Who is up for a CHALLENGE?!
Anyone else want parenting to be as easy as, "I told them . . . blah, blah, blah." Then from the TELLING the child will CHANGE. Ummmmmm, how's that working?
Let's take a week and change up our game. Here's some transformations from "I told them . . " to inspire you to take NEW action and possibly get a NEW result.
BEFORE: I told him to have his karate pants ready or I wasn't driving. In the moment, I yelled and shamed him WHILE finding his karate. Berated him in the car that I would NEVER do it again. Reminded him the next week to prepare. Lather. Rinse. Repeat.

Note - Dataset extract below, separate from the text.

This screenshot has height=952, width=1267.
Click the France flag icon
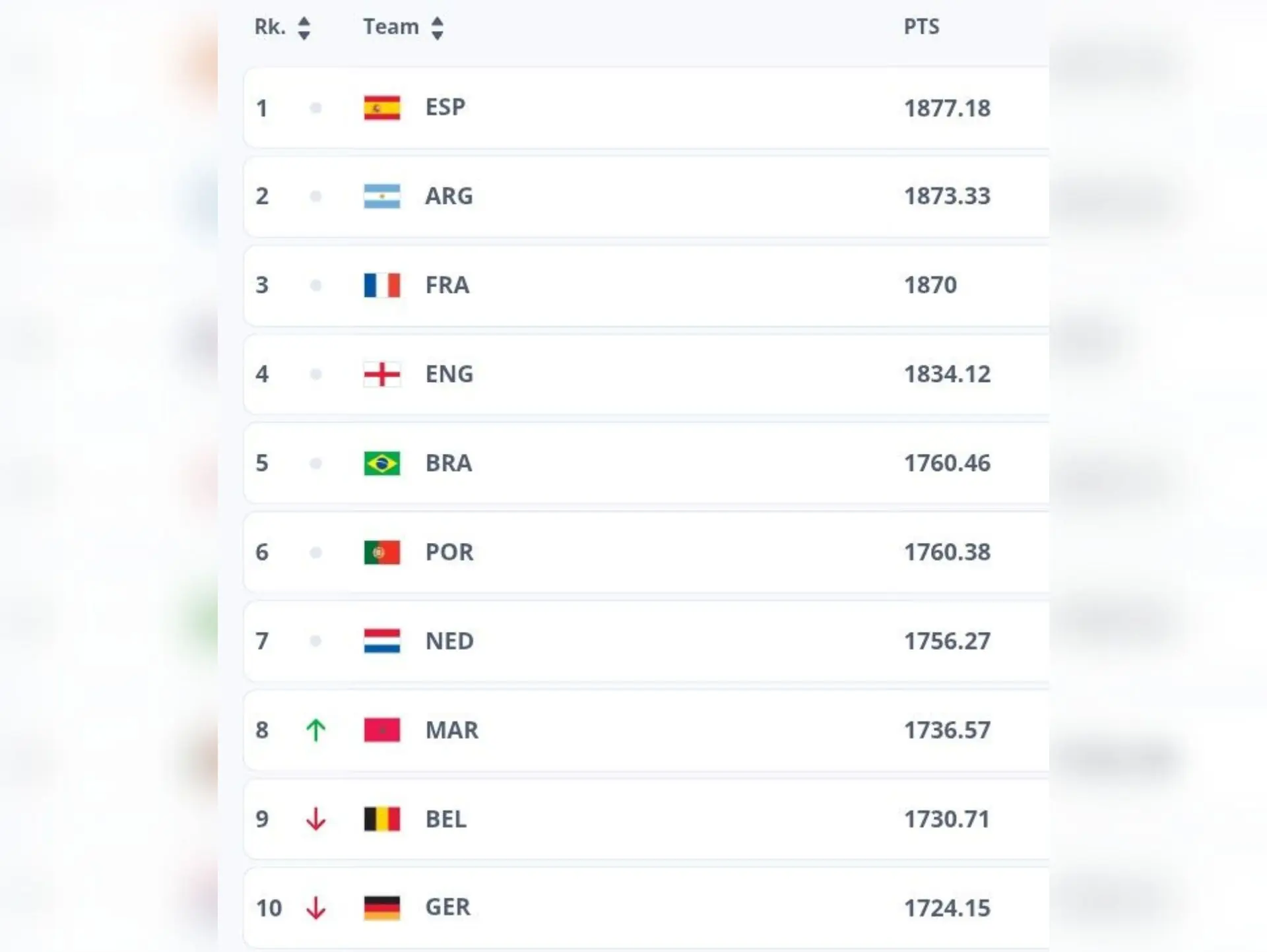click(x=381, y=285)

AFTER: I asked him the night before if he had everything ready for karate and offered to help. He declined. About 5 minutes before we needed to leave for karate I informed the household I was going to the car to be ready to drive to karate. I went to the car. I put on a podcast. I waited. 5 minutes AFTER we were supposed to leave the child came out with a karate top and sweats. The world kept spinning. It was magic.
BEFORE: I told them they HAVE to wake up on time. I am serious THIS time. I couldn't take it after the third snooze and went up and yelled at them to come down.

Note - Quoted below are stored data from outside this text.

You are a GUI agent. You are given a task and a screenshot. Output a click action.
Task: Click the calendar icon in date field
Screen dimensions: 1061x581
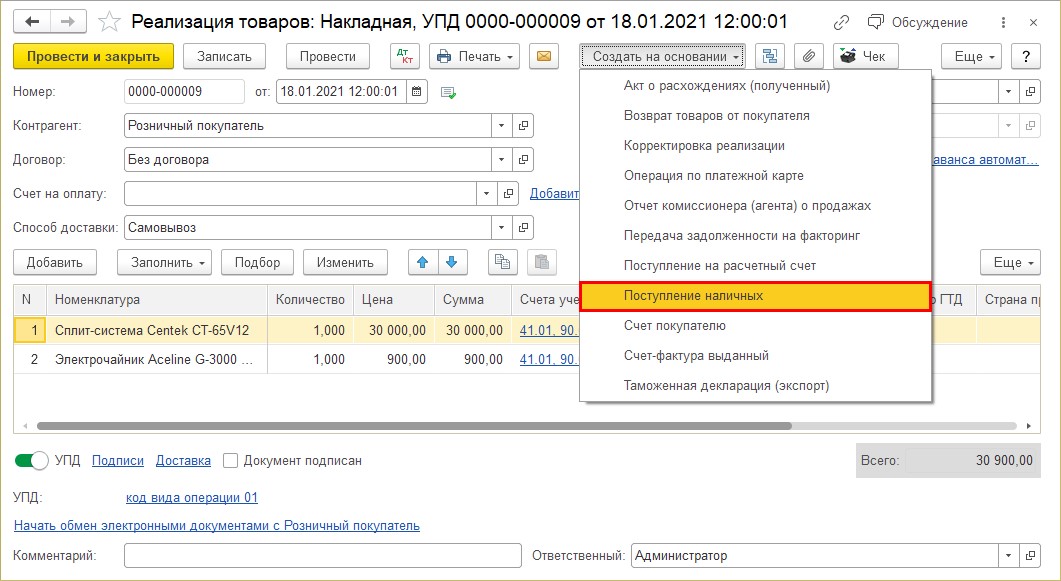(x=417, y=92)
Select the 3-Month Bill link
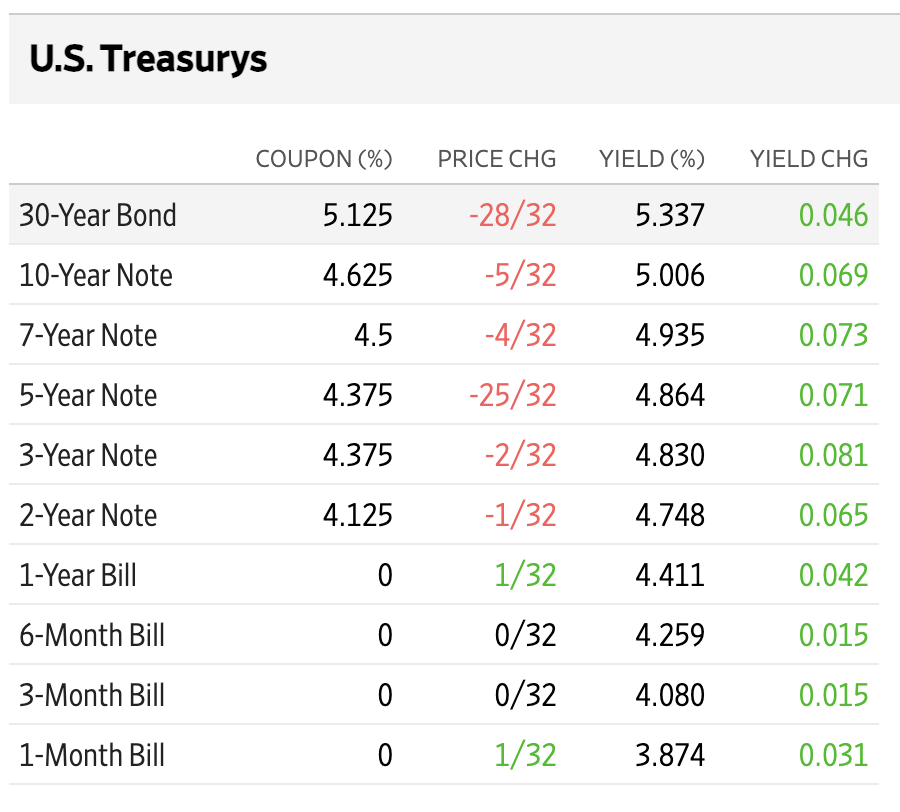The width and height of the screenshot is (900, 812). 92,695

AFTER: I offered to get another alarm clock for the hallway if they thought it would help to get up out of bed. I gave them a $30 budget. The next morning I went for a walk during the snooze time. I came home and everyone was still asleep, alarms blaring. Eventually they woke up, they had missed the bus. We had pre-arranged how they could get to school using Uber with THEIR allowance. They hurled some insults at me that I wasn't helping, they got ready and UBERed to school. The world kept spinning. It was magic.
BEFORE: I told them to stop fighting. I got up and went to where they were fighting and yelled at them and punished the older one because he was mean. Then I had to follow through with the punishment of no play date and had to endure 45 minutes of complaining. I told him to stop complaining, he wouldn't so I took the phone away.
AFTER: The fighting was bothering me. I got up and went to where they were fighting. I invited one of them, with my hand outstretched, my body language serene and escorted them to their bedroom. I then requested 30 minutes of alone time for all of us. I read the paper.
"I told them. . . . "
I asked him . . . . (and then I listened).
I got up and pointed to the item that needed to be put away.
I de-cluttered the bedroom so the child could clean it up in 15 minutes.
I washed the clothes that were in the hamper.
I stopped buying microwave popcorn for two weeks because no one could remember to throw out the bag.
I offered to help BEFORE the stressful time. I did what the child requested (often times they don't want our help so we get to do NOTHING).